The Captain America costume is extremely faithful, looking like an award-winning Comic-Con cosplay costume. That is also the problem. The Jack Kirby design looks great in comic books and in animation, but it just doesn’t look right on the screen. Captain America gets the costume right, but the characters wrong. Really, it should be the other way around. Be faithful to the characters, and adapt the costume to the needs of the screen.

Matt Salinger’s Steve Rogers is from California. That’s just wrong. Captain America was created by two New York Jews, Joe Simon, and Jack Kirby. Steve Rogers may have been a blonde goy, but he was also a New York scrapper that grew up during the Great Depression fighting bullies just like Jack Kirby. During the Depression, California was where you escaped to. If you stayed in New York, you fought your way through the hard times. The Super Soldier process didn’t make Steve Rogers tough; the Super Soldier process made him strong, but he was already in New York tough.

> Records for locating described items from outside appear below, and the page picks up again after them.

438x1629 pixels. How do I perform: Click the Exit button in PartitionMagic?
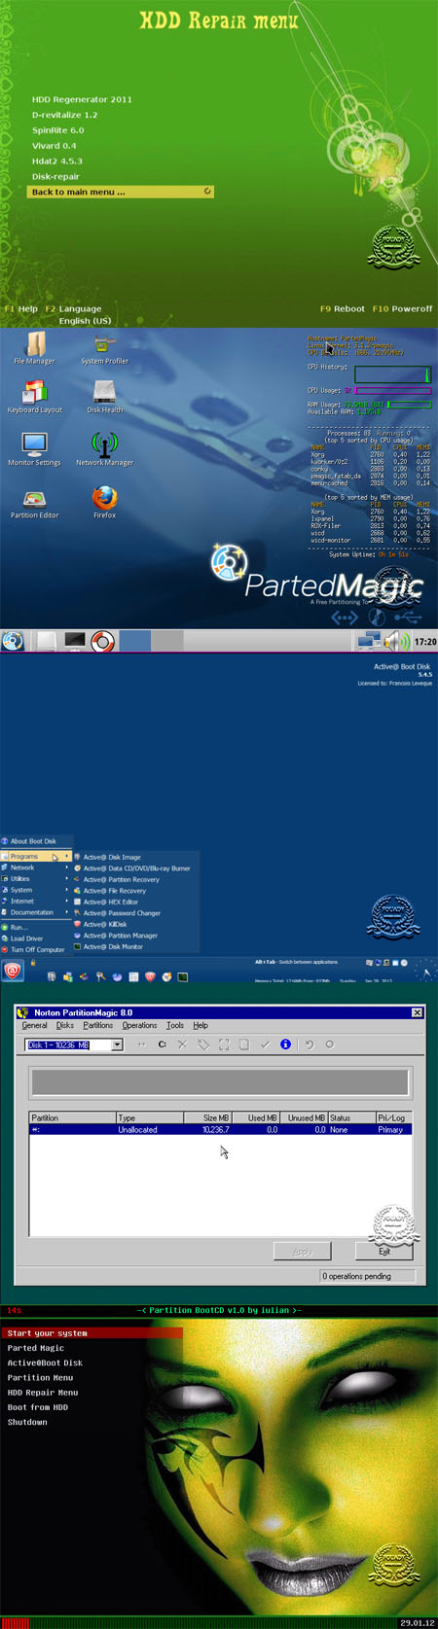click(x=384, y=1251)
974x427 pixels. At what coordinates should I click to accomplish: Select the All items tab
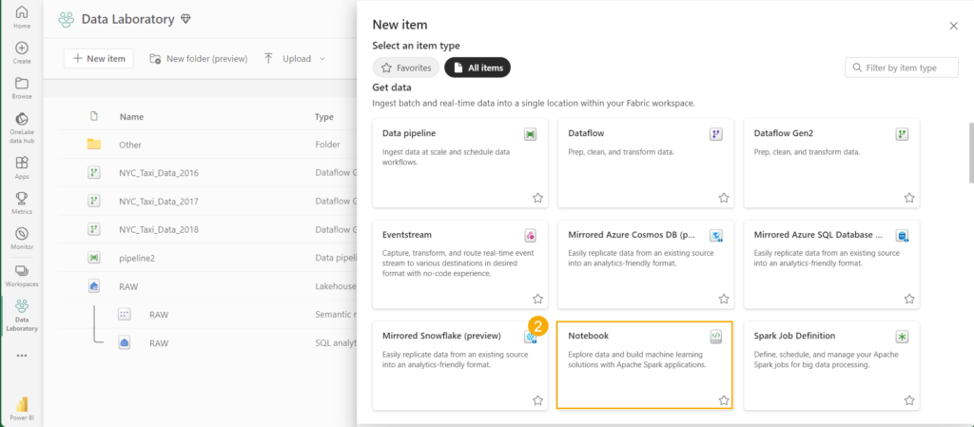click(477, 68)
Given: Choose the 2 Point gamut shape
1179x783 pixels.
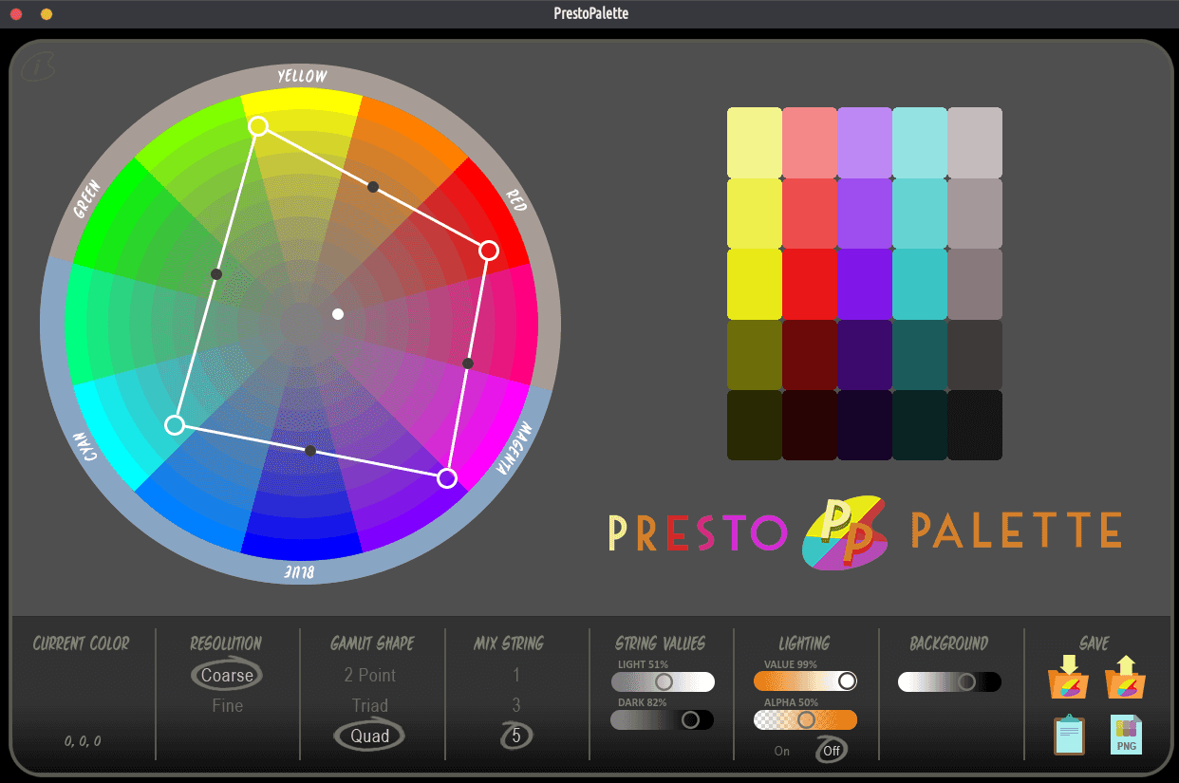Looking at the screenshot, I should point(370,676).
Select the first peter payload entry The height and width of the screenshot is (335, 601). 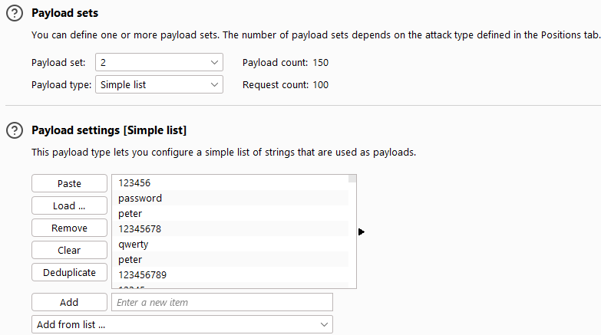[x=230, y=214]
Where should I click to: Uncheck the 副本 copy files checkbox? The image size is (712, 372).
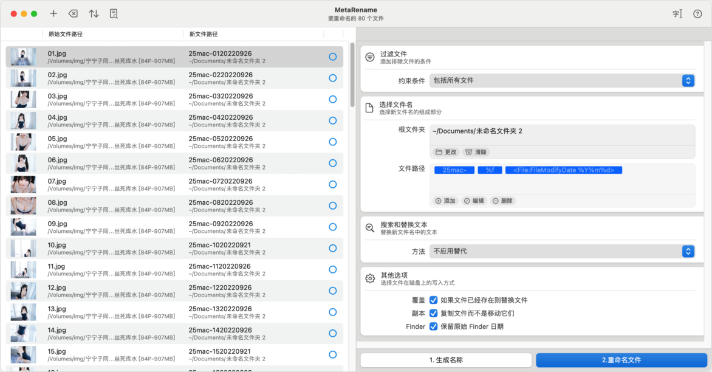pyautogui.click(x=433, y=314)
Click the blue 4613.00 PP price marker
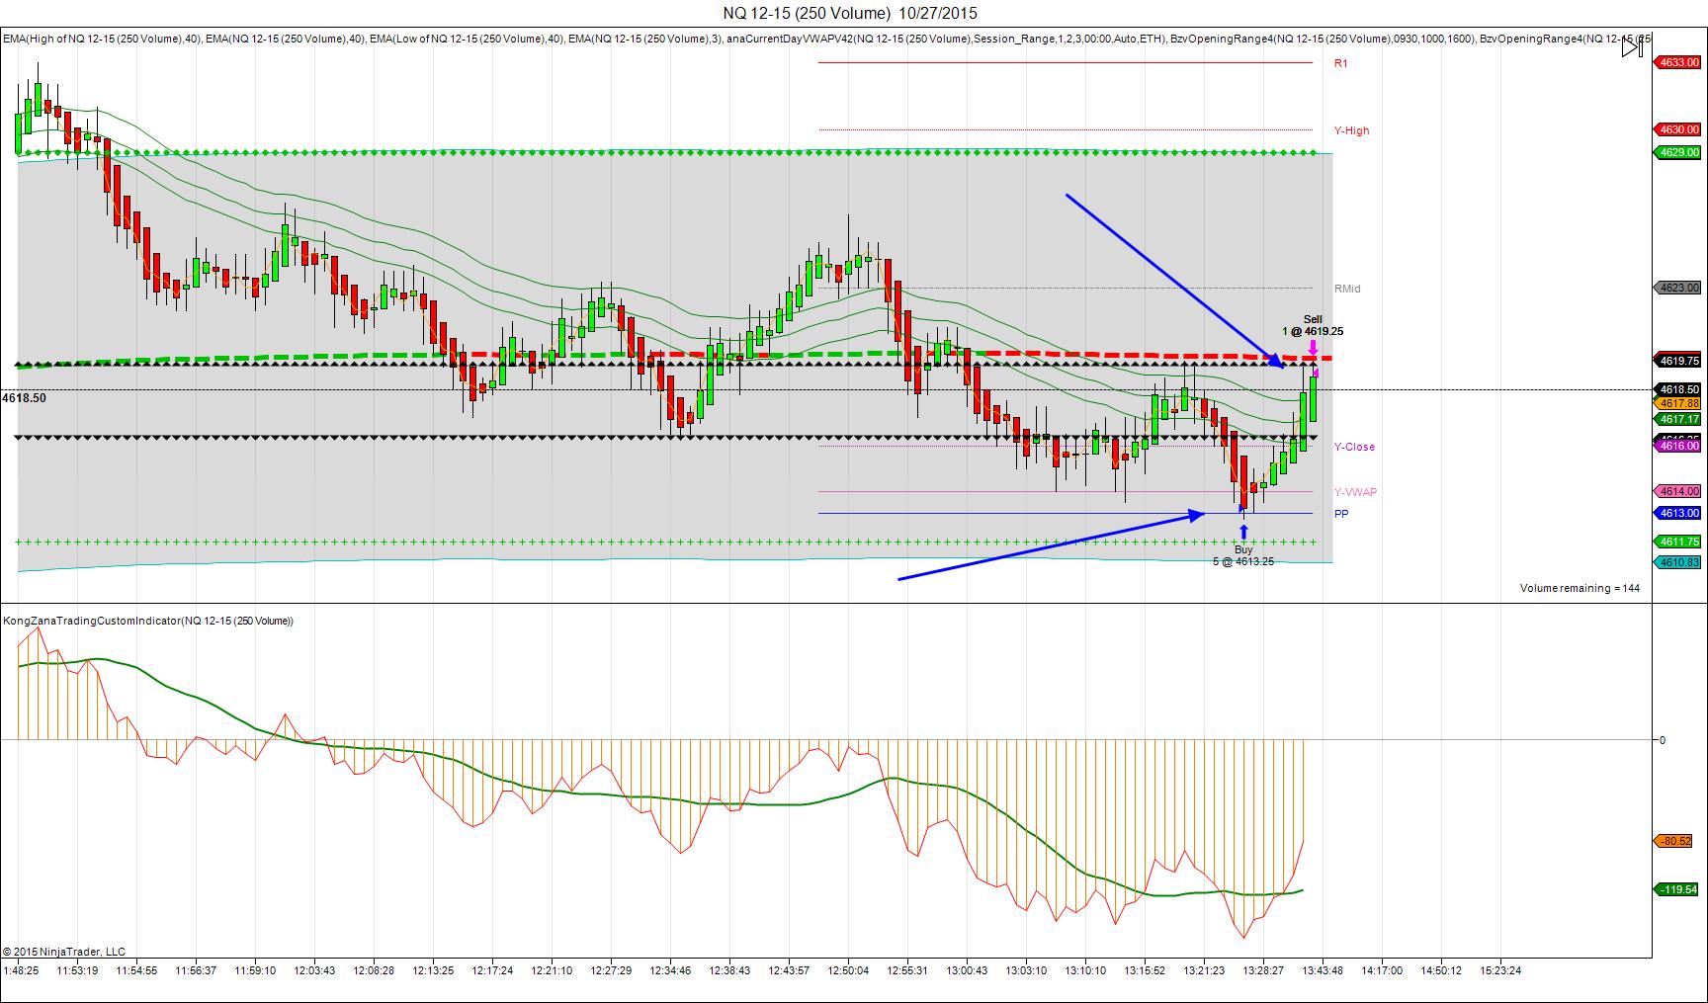This screenshot has width=1708, height=1003. (x=1677, y=513)
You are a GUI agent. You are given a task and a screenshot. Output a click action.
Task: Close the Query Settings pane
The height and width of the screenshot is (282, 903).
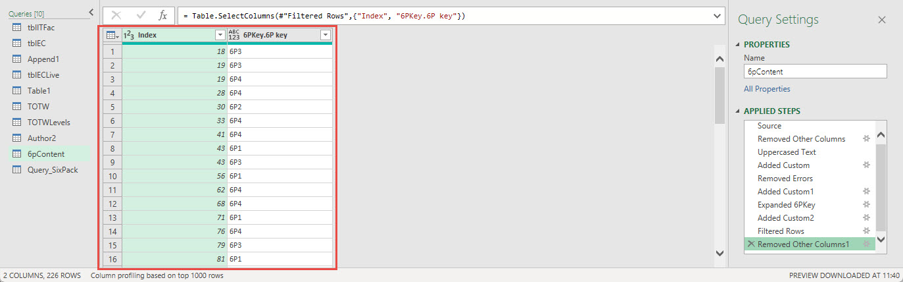(x=882, y=20)
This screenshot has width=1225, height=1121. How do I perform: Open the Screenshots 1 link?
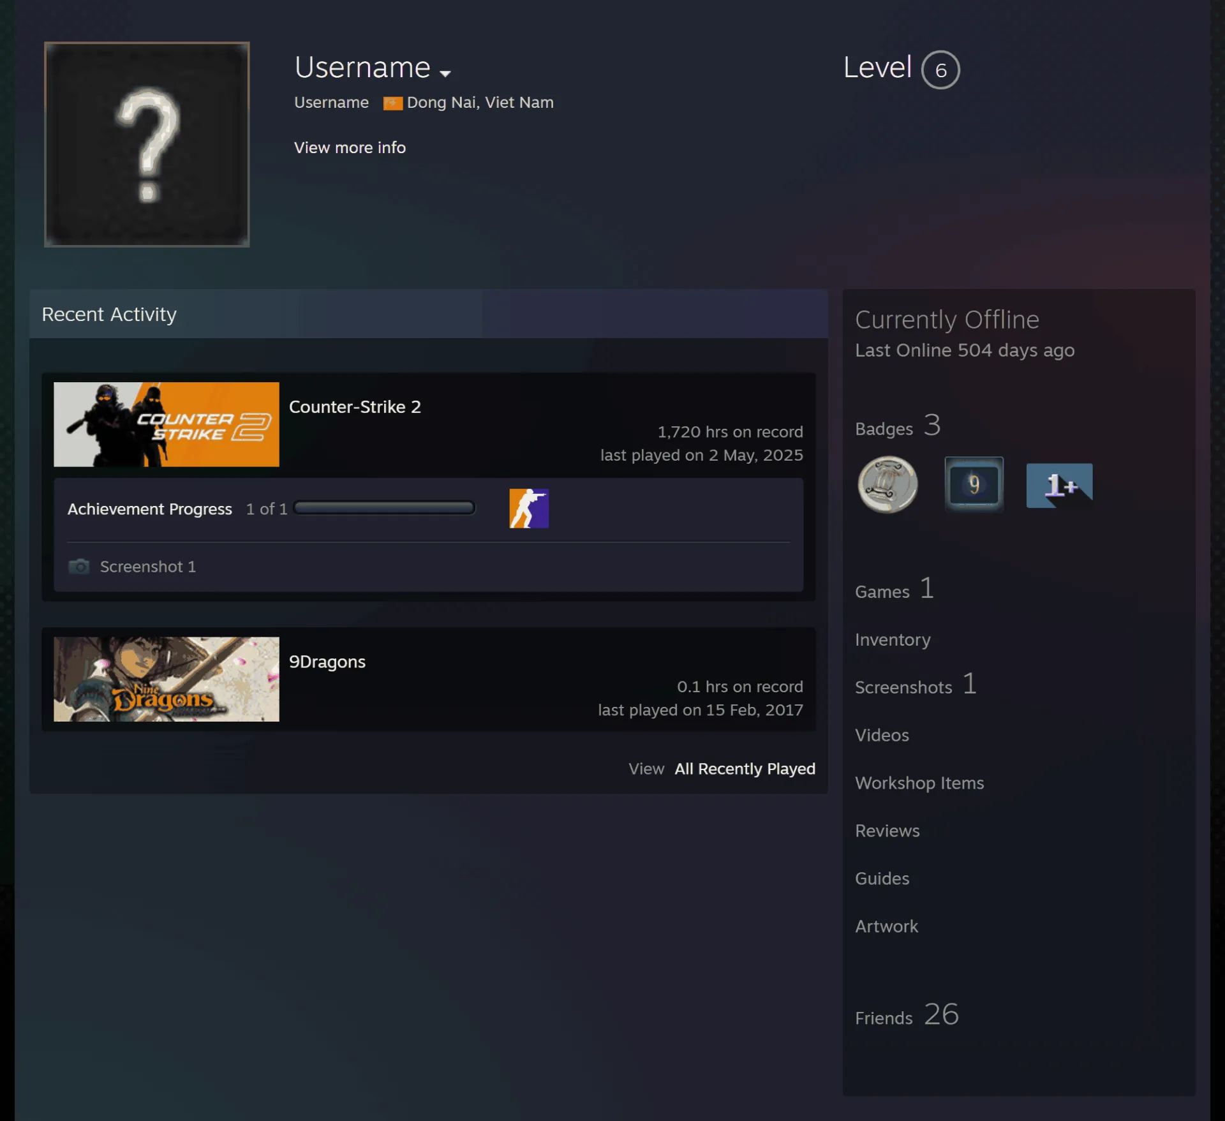point(915,684)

The comic book fan’s knee-jerk reaction and dismissal of this film turns out to be right. Scott Paulin is a great hammy villain, but an Italian Red Skull is an abomination. In the very first issue of Captain America Comics, cover-dated March 1941, but on the stands in December 1940 (a full year before Pearl Harbor) Cap is on the cover punching Adolf Hitler… not Mussolini. Cap is an expression of patriotism by Simon and Kirby. Their animosity was not aimed at Fascist Italy, who were bullied into anti-Semitism; their venom was reserved for Nazi Germany. An Italian Red Skull is not the arch-enemy that Captain America deserves; not the best worst villain that Steve Rogers could have faced.

Ultimately, Albert Pyun’s Captain America has some good ideas diluted by a cheesy delivery and ruined by a fundamental misunderstanding of the character.